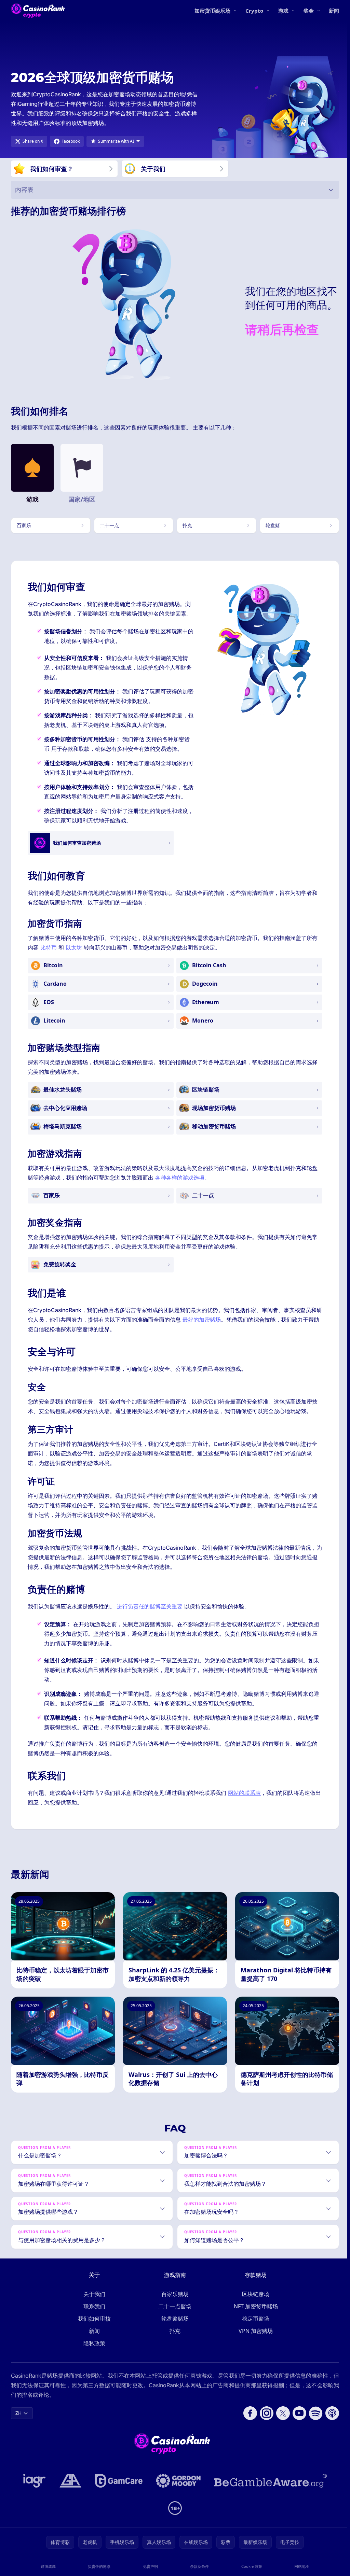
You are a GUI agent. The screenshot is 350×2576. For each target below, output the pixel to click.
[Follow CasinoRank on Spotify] (313, 2432)
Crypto (254, 10)
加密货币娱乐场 (212, 10)
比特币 (48, 947)
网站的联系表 (244, 1792)
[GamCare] (117, 2500)
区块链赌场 (254, 2313)
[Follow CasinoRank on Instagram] (264, 2432)
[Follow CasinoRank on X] (280, 2432)
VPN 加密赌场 (254, 2350)
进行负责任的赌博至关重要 (150, 1606)
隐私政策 (93, 2362)
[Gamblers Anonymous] (69, 2500)
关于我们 (93, 2313)
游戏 (283, 10)
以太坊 (74, 947)
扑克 (173, 2350)
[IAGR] (33, 2500)
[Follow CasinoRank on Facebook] (247, 2432)
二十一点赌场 (173, 2325)
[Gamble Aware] (269, 2500)
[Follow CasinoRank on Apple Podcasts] (329, 2432)
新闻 (334, 10)
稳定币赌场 (254, 2337)
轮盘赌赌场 (173, 2337)
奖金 (309, 10)
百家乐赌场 (173, 2313)
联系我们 (93, 2325)
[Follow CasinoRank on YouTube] (297, 2432)
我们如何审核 (93, 2337)
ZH (18, 2432)
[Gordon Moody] (177, 2500)
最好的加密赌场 (202, 1319)
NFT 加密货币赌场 (254, 2325)
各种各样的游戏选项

________________________________________

### [EXERCISE DIRECTIONS]
Nothing but a number is expected: how many lines in the data above hold the word "Follow".

### [OUTPUT FOR THIS EXERCISE]
6